Pâques, cette île énigme

Pourquoi une telle fascination pour cet endroit ? demande d’entrée de jeu Érik Orsenna, dans sa préface d’Île de Pâques. Terra incognita, de Micheline Pelletier et Sonia Haoa Cardinali, fraîchement publié aux éditions de La Martinière.


Pour deux principales raisons, croit l’académicien : d’abord, à cause des moais, ces quelque 900 statues stoïques, fabuleuses et enténébrées de mystère, dont personne n’a jamais réussi à éclaircir le côté occulte ; ensuite, en raison de la « possibilité d’un avenir pour notre planète », explique-t-il. Quid ?
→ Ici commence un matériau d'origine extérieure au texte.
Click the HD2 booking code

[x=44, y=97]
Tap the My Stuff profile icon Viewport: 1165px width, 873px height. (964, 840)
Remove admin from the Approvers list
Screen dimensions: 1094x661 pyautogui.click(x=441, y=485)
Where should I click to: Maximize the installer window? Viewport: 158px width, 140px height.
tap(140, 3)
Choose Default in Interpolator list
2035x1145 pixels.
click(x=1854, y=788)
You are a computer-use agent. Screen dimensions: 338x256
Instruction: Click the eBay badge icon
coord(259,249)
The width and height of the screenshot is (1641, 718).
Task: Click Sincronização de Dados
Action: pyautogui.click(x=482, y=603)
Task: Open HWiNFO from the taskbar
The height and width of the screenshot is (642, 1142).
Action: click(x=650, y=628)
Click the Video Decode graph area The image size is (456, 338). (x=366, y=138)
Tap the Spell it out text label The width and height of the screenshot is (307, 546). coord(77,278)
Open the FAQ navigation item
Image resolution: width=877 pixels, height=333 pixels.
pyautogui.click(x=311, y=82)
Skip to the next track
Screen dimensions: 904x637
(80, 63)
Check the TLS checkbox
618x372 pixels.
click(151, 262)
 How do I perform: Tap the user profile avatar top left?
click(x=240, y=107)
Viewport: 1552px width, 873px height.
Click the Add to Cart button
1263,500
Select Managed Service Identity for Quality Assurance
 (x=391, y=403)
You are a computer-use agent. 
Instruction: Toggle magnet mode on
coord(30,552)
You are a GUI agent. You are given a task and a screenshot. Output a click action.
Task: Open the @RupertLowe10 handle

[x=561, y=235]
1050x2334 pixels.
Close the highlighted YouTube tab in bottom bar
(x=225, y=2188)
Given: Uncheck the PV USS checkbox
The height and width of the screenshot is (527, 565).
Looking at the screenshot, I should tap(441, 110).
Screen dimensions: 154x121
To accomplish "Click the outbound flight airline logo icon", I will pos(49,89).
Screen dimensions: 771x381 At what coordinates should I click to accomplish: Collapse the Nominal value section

Passée de 10 000 à 110 habitants après moult razzias, épidémies et asservissements, Rapa Nui, comme on l’appelle là-bas à 3800 kilomètres des côtes chiliennes, a en effet toujours survécu aux affres apportées par ceux qui l’ont exploitée, humiliée et tyrannisée - et ils furent nombreux.


Aujourd’hui peuplé de 5000 Pascuans, cet éminent site du Patrimoine mondial de l’UNESCO compte des milliers de sites archéologiques répartis sur ses 164 km2, peu d’arbres et d’eau potable, et quelques pétroglyphes. Surtout, une infinité de légendes, de mythes et de croyances continuent de s’accrocher aux terres rêches de ce caillou de tuf ocre et d’obsidienne rouge, dont on dit qu’il forme « la terre habitée la plus isolée du monde ».


Écrit par une archéologue qui est née, a grandi et vit à l’île de Pâques, appuyé par les jolis instantanés d’une reporter-photographe primée, cet ouvrage fort complet s’attarde à l’histoire de cette île et de ses habitants, montre sa fragilité, tente de soulever le voile de ses énigmes, sublime les fantasmes qu’elle crée et témoigne de l’avancement d’une société ancienne et évoluée dont l’écriture, le rongorongo, demeure aussi obscure que le regard que portent les moais sur l’horizon. Cet ouvrage permet également d’entrer dans le quotidien d’experts oeuvrant sur place, de parcourir des extraits de témoignages de Loti, de Cook ou de La Pérouse, et d’admirer des images d’archives, mais… peu d’exemples de la physionomie des 5000 Pascuans. Comme si on voulait préserver une part du mystère entourant Mata Ki Te Rangi, autre nom de Rapa Nui qui signifie « l’île aux statues qui regardent les étoiles ».